You pay more the list price or the agreed-upon price for a home. Yes, you pay the seller the amount you agreed to pay, but you also pay the lender and any other third parties involved in the transaction. But it doesn’t stop there. Some lenders/loan programs require mortgage reserves or money on hand to cover your mortgage payments or any house emergencies that may occur.
Owning a house is expensive and lenders want to make sure you’ll be okay. If they max out your savings and let you borrow as much as your income allows, you may run into trouble getting your mortgage paid one day. That’s where mortgage reserves come in handy.
What are Mortgage Reserves?
Mortgage reserves are funds that will remain left over in your account after you close on the loan. After you pay off the seller, lender, appraiser, attorney, and title company, it’s the money that sits in your account.
If you lose your job, fall ill, or have any other type of emergency, your mortgage reserves can help you make your mortgage payments on time. Borrowers typically have mortgage reserves in:
- Savings accounts
- Checking accounts
- Life insurance with cash value
How Long Does Money Need to be in Your Account?
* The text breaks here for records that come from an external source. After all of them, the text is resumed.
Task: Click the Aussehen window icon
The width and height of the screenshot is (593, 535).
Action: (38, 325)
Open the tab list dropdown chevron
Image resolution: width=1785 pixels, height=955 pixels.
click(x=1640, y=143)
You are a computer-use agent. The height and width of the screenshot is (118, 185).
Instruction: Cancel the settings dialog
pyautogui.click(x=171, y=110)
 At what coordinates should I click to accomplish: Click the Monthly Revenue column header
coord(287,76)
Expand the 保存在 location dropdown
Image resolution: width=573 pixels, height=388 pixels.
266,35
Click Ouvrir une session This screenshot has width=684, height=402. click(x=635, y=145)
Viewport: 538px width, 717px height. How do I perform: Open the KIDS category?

Lenders don’t count funds that aren’t seasoned. For a mortgage, seasoned means in your account for at least 60 days. If you notice, lenders always ask for the last two months’ of bank statements. They are looking for any large deposits within that time. That’s why they say your funds should be seasoned for 60 days or two months.
If you do have large deposits within 60 days, be ready to provide proof of their origination. For example, if you sold your car recently and received a large payment for it, show the lender the bill of sale and canceled check or proof of wire transfer.
If you can’t prove the funds’ origination, you won’t be able to use them as mortgage reserves. It’s worth waiting the two months that lenders require in order for your funds to count.
Do you Need Reserves?
Not all loan programs require reserves. In fact, most loans for primary residences don’t require them. This includes conventional, FHA, VA, and USDA loans. Most loan programs start requiring reserves when you need a loan for something out of the ordinary.
Conventional loans, for example, require reserves when you want a loan for a second home or investment home. If you start adding units, such as a 2-4 unit property, the reserve requirement increases. A second home that is a single-family residence, for example, needs two months of reserves, whereas a multi-unit investment unit needs 6 – 12 months of reserves.
FHA loans typically don’t require reserves unless you buy a multi-unit property with more than two units. VA and USDA loans don’t require reserves at all, but will consider them if it helps your application.
In all cases, lenders view reserves as a compensating factor. In other words, it can make up for other ‘risky’ factors, such as a borderline credit score or high debt ratio. It’s never a bad thing to have money on hand. It makes you look less risky and more likely to be able to afford the loan even if you lose your job.
Reserves Must be Liquid
Keep in mind that in order for reserves to count, they must be liquid. In other words, they must be able to be converted into cash quickly. Checking and savings accounts are obviously liquid, as are stocks and bonds, because you can liquidate them quickly. Real estate investments or cars are not liquid. Yes, you could sell them for cash, but it will take time, which doesn’t make them a good option as reserves.
It’s always a good idea to have mortgage reserves on hand, even if the loan program doesn’t require it. Homeownership is expensive and life is unpredictable. You never know when you may need to dip into your savings to make your mortgage payment. As a bonus, having the extra money on hand may help you get qualified.